**Material to process**

══════

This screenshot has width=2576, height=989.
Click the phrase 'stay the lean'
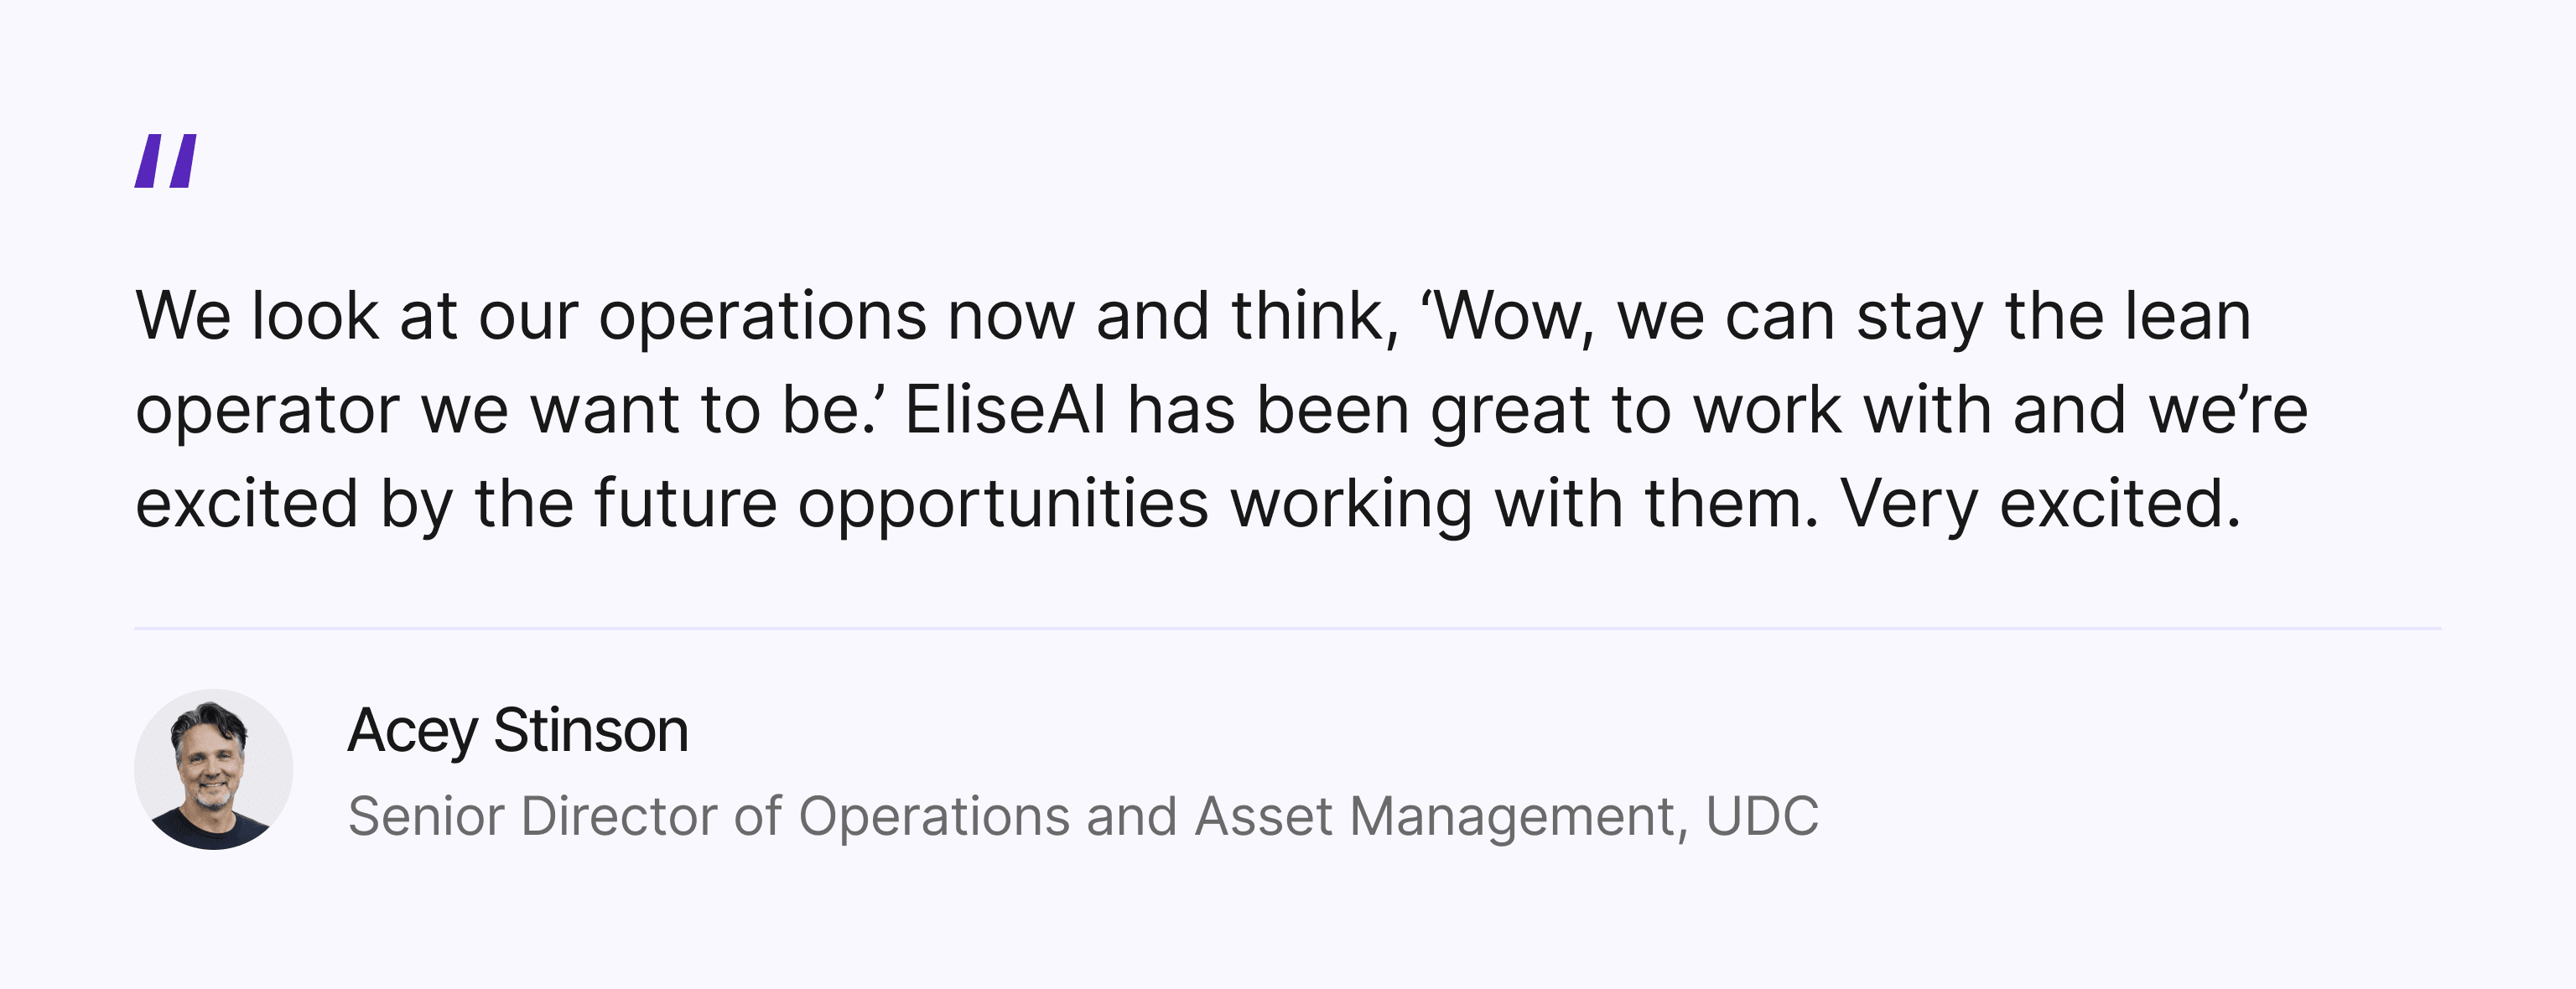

══════

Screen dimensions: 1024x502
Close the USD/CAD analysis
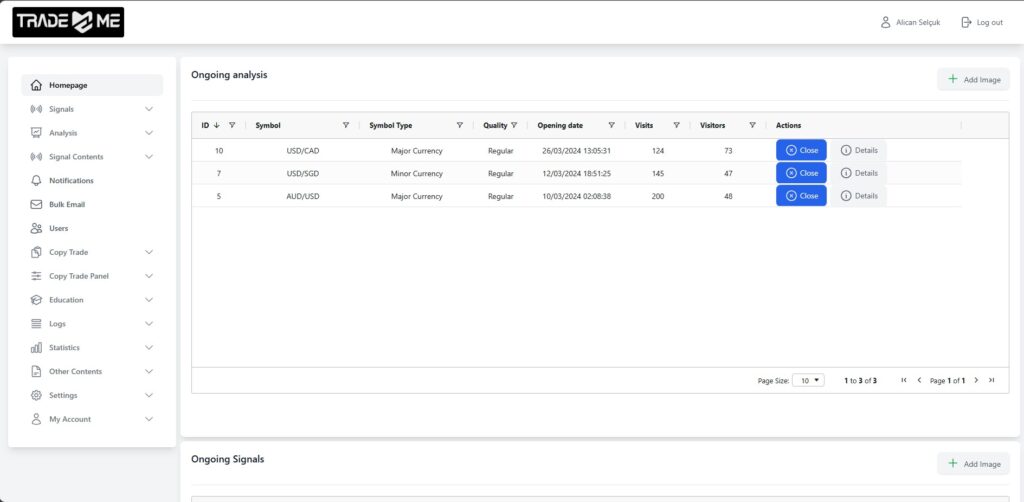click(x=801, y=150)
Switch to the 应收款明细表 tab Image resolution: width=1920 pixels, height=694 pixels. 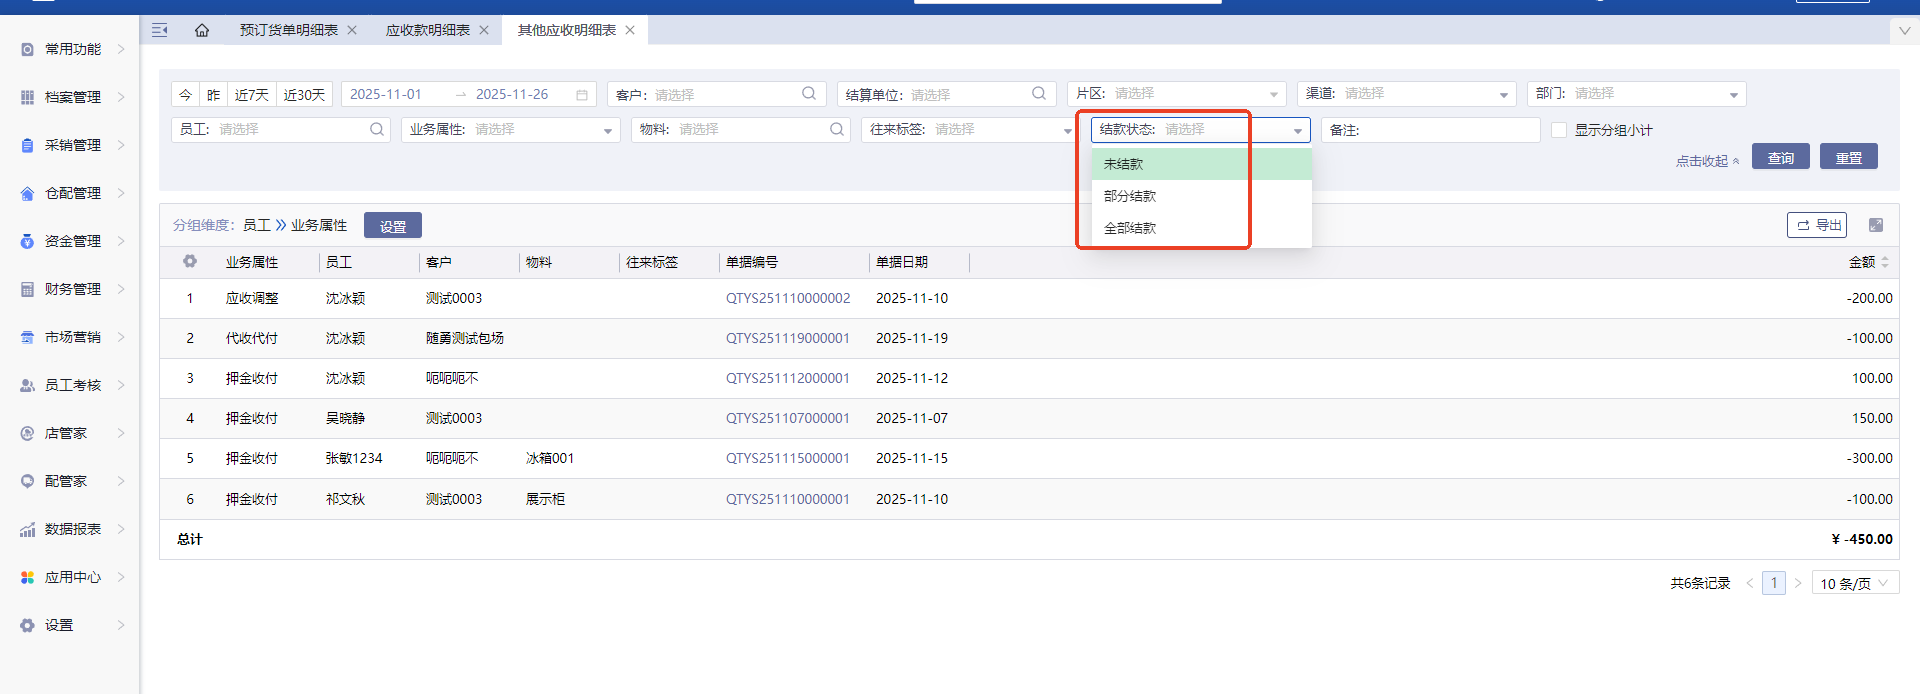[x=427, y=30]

══════

Beginning at the line with "This screenshot has width=2576, height=989." and ending at the line with "Click the phrase 'stay the lean'", reproduce each line of the data above exactly, and add no other lines.

This screenshot has width=2576, height=989.
Click the phrase 'stay the lean'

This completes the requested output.